WHAT YOU WILL DO:
Please say how many lines in the records contain the word "marker", giving only the number.

Saved data entries:
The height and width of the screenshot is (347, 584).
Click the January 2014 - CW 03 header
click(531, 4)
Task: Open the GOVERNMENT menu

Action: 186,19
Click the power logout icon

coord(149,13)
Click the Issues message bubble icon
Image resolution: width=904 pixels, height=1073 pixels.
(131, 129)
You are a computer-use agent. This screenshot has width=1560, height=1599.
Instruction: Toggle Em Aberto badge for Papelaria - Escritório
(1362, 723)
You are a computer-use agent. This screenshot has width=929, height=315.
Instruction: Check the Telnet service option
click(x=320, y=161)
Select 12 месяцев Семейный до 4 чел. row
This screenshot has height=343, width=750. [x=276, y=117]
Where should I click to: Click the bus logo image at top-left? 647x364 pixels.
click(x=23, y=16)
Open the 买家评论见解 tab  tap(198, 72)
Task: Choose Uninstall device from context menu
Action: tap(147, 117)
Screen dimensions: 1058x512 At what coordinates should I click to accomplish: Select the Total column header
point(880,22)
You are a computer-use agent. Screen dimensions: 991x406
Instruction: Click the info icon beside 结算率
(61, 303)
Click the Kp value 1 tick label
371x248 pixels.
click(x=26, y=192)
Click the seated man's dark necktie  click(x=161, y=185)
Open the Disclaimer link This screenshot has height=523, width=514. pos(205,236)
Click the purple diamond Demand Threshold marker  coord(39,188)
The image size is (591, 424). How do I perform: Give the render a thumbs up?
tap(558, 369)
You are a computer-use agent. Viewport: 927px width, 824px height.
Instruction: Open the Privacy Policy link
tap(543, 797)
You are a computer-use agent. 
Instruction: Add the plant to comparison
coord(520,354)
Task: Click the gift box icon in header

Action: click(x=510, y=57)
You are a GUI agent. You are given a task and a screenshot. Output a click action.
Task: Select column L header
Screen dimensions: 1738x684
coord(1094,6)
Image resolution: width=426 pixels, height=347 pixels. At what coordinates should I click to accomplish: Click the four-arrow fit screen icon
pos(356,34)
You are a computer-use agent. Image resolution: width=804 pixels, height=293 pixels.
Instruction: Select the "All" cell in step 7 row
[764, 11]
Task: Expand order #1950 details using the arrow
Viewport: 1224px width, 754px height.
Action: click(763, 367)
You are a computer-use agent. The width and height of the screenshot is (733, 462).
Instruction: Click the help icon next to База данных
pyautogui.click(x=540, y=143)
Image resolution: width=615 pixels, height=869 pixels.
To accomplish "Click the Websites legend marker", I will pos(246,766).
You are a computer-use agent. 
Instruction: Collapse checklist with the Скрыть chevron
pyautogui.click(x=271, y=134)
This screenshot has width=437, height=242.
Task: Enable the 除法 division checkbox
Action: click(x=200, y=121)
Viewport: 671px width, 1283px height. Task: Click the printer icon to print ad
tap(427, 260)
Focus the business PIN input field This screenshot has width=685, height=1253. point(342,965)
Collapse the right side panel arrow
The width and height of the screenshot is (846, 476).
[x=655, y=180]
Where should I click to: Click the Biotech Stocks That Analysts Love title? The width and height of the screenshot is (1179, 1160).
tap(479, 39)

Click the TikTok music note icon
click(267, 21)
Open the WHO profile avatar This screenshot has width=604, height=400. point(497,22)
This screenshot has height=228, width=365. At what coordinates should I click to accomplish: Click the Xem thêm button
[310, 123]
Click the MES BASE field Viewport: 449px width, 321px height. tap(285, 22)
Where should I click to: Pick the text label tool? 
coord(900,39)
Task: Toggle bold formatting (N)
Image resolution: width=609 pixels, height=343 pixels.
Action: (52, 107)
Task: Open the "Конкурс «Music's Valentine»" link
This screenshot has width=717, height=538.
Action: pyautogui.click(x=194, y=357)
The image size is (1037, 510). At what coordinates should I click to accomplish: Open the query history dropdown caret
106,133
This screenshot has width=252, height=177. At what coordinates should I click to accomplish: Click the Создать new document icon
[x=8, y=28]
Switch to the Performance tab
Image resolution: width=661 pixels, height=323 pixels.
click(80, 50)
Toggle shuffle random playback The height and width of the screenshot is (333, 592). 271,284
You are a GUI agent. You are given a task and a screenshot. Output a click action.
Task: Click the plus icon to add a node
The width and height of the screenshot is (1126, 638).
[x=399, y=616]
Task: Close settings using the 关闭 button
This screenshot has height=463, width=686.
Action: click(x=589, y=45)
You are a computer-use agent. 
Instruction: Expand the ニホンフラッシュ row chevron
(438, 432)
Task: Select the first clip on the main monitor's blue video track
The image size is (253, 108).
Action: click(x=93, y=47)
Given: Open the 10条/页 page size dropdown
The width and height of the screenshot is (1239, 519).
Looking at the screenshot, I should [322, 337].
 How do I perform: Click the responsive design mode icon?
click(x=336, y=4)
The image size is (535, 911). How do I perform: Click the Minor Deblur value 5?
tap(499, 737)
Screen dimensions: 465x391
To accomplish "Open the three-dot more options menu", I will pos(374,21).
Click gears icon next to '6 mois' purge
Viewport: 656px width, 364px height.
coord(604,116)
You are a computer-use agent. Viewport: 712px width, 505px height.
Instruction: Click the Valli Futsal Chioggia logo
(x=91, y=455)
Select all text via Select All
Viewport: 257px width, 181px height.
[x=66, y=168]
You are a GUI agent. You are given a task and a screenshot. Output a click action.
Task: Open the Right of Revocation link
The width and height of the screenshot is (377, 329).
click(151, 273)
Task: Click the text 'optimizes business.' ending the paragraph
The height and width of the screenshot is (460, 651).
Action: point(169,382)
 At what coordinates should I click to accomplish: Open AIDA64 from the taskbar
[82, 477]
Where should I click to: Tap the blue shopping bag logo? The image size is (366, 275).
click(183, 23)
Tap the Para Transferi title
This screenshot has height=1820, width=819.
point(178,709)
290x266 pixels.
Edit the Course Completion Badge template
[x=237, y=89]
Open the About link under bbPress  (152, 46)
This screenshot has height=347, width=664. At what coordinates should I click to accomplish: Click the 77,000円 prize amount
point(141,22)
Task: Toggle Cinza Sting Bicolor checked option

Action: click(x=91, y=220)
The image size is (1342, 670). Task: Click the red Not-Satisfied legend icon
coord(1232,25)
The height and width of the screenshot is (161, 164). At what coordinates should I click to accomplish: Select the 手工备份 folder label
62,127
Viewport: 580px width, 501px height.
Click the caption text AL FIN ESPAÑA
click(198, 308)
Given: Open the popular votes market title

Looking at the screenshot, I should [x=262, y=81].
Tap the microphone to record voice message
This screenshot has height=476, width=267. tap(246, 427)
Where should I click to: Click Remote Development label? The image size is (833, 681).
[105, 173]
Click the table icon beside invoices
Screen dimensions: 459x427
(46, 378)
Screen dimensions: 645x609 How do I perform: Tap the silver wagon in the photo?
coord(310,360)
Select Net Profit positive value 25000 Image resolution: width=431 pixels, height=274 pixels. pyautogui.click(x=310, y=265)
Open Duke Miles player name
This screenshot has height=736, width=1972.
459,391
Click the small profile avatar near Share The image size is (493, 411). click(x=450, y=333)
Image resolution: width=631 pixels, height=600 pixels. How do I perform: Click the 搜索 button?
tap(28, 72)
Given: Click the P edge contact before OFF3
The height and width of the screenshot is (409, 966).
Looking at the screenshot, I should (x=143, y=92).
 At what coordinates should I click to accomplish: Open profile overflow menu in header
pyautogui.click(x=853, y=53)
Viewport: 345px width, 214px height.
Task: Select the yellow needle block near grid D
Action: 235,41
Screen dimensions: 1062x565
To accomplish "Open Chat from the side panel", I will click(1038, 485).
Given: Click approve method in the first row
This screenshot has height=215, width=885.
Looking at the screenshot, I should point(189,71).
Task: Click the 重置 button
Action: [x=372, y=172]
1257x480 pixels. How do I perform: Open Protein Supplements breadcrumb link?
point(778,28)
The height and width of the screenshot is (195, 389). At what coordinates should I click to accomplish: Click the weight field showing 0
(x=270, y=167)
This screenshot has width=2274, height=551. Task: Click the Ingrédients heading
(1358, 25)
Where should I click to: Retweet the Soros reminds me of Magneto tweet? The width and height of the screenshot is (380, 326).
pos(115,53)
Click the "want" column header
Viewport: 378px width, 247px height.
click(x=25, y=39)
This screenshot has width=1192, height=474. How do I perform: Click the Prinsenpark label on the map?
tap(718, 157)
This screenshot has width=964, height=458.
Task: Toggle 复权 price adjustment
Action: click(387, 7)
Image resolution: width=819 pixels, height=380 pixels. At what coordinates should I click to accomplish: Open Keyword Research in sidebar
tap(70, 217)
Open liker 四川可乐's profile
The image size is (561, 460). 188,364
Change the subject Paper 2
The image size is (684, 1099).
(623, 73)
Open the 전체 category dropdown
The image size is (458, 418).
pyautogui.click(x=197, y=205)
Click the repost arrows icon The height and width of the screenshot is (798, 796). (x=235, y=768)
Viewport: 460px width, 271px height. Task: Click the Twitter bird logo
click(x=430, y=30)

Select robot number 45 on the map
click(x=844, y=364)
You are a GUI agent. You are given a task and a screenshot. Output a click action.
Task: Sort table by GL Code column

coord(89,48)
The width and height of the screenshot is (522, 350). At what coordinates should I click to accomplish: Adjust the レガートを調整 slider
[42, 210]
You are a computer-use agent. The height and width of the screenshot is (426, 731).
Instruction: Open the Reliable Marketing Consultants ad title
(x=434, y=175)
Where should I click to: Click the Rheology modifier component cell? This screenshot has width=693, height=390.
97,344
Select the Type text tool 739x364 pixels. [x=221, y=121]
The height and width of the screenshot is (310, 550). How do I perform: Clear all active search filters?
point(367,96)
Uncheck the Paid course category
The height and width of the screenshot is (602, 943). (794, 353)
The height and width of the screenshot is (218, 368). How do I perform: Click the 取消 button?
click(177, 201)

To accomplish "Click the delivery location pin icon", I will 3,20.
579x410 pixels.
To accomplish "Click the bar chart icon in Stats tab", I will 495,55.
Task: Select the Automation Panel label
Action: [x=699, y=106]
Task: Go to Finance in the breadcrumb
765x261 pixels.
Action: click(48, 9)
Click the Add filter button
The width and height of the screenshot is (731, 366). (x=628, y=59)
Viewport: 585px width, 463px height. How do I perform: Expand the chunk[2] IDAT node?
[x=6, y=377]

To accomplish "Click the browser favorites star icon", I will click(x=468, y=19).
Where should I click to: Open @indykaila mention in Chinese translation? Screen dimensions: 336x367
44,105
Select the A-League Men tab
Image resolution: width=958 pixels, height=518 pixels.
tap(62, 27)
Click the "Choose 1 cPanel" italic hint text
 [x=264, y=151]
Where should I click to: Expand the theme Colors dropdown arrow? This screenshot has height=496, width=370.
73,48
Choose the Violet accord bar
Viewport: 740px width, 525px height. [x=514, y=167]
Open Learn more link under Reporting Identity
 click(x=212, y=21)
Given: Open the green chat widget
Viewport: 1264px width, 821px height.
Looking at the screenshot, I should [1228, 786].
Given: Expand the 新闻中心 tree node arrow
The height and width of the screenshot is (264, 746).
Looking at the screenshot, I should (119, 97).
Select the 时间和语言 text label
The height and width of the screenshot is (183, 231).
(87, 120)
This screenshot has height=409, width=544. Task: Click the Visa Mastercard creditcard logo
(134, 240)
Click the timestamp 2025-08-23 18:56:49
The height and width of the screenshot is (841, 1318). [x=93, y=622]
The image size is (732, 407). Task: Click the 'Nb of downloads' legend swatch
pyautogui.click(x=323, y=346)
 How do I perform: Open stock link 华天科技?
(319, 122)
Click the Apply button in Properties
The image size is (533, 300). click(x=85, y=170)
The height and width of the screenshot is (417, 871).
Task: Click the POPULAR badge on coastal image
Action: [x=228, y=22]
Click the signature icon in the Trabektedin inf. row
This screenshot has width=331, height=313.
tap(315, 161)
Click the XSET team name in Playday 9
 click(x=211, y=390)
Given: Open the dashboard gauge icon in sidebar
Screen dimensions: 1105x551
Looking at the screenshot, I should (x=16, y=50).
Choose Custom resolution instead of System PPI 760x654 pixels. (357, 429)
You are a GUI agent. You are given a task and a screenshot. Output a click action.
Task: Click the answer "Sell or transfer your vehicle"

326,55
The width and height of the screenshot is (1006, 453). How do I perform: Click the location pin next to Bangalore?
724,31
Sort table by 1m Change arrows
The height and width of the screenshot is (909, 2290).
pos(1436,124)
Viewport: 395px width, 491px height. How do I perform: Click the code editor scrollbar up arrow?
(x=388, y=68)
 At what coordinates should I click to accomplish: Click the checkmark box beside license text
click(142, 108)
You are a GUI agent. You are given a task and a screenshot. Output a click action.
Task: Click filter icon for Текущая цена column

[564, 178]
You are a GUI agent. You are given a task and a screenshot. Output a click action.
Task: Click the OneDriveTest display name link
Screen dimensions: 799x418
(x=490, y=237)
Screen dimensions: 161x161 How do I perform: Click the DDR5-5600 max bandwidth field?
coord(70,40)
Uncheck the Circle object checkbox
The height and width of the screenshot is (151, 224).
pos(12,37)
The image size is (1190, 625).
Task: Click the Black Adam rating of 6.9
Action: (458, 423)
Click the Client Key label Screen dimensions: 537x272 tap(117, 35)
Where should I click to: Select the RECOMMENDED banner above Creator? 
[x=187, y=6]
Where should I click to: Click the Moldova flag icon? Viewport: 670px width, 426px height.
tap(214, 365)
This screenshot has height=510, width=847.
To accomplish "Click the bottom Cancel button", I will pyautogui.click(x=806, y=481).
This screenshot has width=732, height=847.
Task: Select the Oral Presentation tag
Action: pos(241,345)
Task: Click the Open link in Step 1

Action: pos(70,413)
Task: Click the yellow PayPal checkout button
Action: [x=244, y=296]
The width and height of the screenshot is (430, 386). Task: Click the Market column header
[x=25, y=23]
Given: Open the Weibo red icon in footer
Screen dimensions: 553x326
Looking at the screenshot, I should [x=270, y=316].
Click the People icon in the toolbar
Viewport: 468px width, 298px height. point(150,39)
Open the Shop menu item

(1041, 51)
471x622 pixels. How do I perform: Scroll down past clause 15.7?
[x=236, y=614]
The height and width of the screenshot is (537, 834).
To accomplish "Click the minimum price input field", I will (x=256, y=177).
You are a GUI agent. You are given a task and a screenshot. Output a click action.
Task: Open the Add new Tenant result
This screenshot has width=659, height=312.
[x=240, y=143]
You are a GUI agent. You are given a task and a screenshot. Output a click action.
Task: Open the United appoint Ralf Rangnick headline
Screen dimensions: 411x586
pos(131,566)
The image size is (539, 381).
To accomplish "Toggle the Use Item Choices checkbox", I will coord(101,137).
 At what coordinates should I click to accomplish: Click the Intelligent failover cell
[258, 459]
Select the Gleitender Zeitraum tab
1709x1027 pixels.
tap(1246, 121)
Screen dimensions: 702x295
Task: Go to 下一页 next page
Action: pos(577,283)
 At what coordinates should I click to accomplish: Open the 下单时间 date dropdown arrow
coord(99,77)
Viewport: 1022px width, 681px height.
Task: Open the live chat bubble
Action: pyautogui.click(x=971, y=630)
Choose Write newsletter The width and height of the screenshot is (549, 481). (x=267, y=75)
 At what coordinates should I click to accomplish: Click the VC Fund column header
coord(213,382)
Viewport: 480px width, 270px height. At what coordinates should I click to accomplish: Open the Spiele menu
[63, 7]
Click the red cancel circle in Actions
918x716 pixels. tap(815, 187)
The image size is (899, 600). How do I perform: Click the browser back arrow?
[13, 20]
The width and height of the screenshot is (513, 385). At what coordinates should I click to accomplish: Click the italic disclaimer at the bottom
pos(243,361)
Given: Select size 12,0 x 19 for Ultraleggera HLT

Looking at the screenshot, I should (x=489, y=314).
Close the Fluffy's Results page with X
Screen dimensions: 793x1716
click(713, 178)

SOLUTION FOR THIS TASK:
2